“Have you tried taking a nap?”
I had been telling my doctor about my chronic tiredness, painting a picture of long days and evenings. Her question caught me off guard.
In the moment, I came up with all kinds of reasons I couldn’t take a daytime nap, but they all boiled down to this: I needed to take full advantage of the time my daughter was in school to get things done. My to-do list, both work and personal, was already never going to be complete with the time I had. How could I justify taking a nap?
Before becoming a parent, my schedule was my own
When I lived alone, I was free to cater to my circadian rhythm, especially once I started setting my own hours in a work-from-home setting. I’ve never been a morning person, and even if I am awake early, I’m not very productive. Before becoming a parent, I would often come alive in the evening, finding a second wind instead of winding down for bed.
As a parent, my schedule was mostly set for me. No matter how flexible my work is, there is nothing flexible about school pickup and drop off. Even before school entered the picture, my daughter was an alarm clock personified.
I knew that I should start going to bed earlier to accommodate my parenting schedule, but whether it was my body clock, or “revenge procrastination,” I had difficulty giving up the part of the day when I felt most at ease and productive, especially since going to bed earlier didn’t always mean that I would fall right to sleep or feel more rested.
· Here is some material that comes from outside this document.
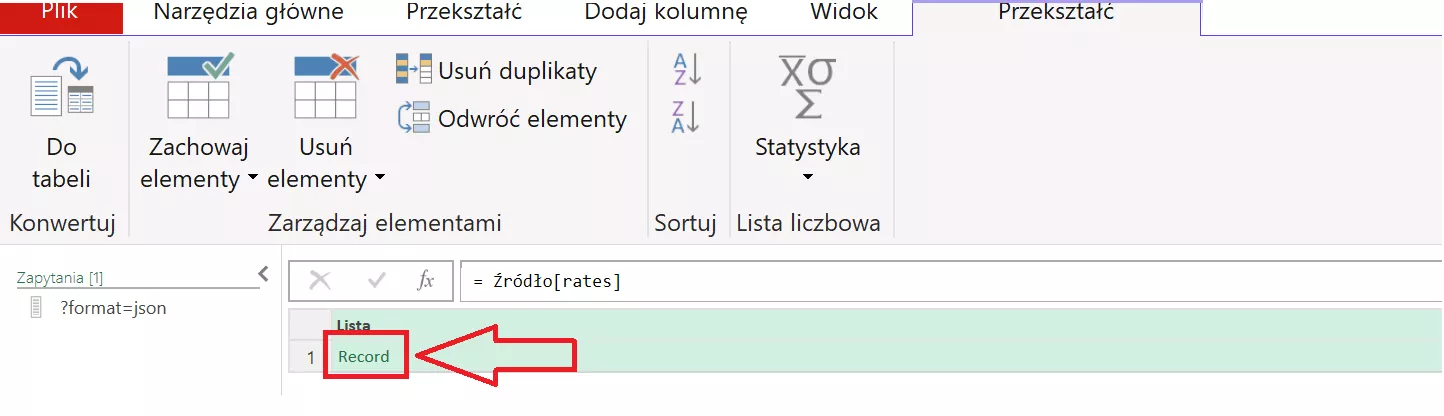
Task: Expand the Statystyka dropdown arrow
Action: pyautogui.click(x=808, y=177)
Even though I pushed away my doctor’s question, it stuck with me. My schedule sometimes feels rigid, even though I know I’m lucky to have work that doesn’t require me to stick to certain hours. Was my day as firm as I insisted it was?
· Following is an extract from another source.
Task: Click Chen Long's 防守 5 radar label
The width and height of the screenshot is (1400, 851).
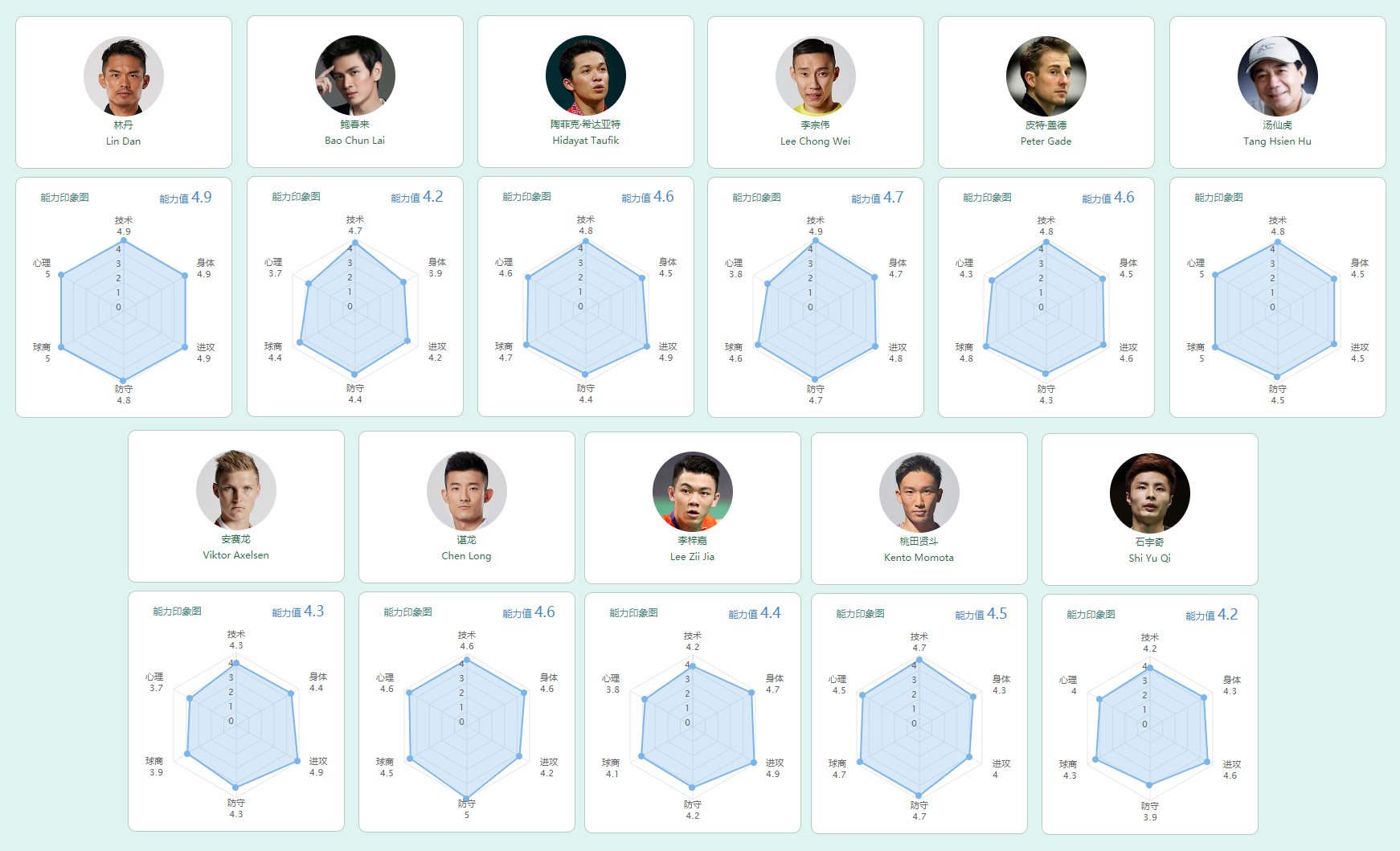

I gave naps a try to see how I felt
I decided to do a trial, napping after dropoff for a few days to see what happened. I woke up, walked my daughter to school, and then went back to bed, setting my alarm for between an hour to an hour and a half. When the alarm went off, I got up, fixed a cup of tea, and started my day for real.
Immediately, I noticed two things. First, I felt more rested. I wouldn’t have initially thought that a short nap could make a significant difference to a person who seemed to always feel tired. I was wrong. I wasn’t suddenly unable to take on the world, but I wasn’t fighting the same level of exhaustion. My thoughts were clearer, and I woke (the second time) in a better mood.
Second, I was getting more done. I’d been so afraid that “losing” that extra hour or so would put me much further behind on my work and to-do list than I otherwise would have been. Instead, I discovered that I was more efficient.
The tired version of me might have gotten the work done, but it often happened more slowly. Within my trial period of taking morning naps, it became clear that the time I was sleeping was well-invested. Not only was I not getting behind, I was farther ahead than I’d been in a long time.
Napping is now part of my morning routine
I’ve made an effort to make a morning nap part of my routine, with continued good results. But things don’t always follow routine. If I have immovable plans, or someone is sick, or I’m anxious and can’t fall asleep, I skip my nap. But I always feel the difference.
Even on days when an hour feels like too much, sometimes I will set a timer for 30 minutes, even 20 — whatever I feel I can spare. While I don’t always fall asleep, lying still for a few uninterrupted moments fills my cup, just a bit.
Feeling more capable of taking on the responsibilities of my life has improved my performance, but it’s also improved my mood. I’m not beating myself up for not going to bed early, or for being tired during the day. When I feel those things, I’m trying to listen and consider adjusting instead of feeling guilty. My goal is to support my body so that it works as optimally as possible, even if that doesn’t look like anyone else’s schedule. For now, this is what works for me.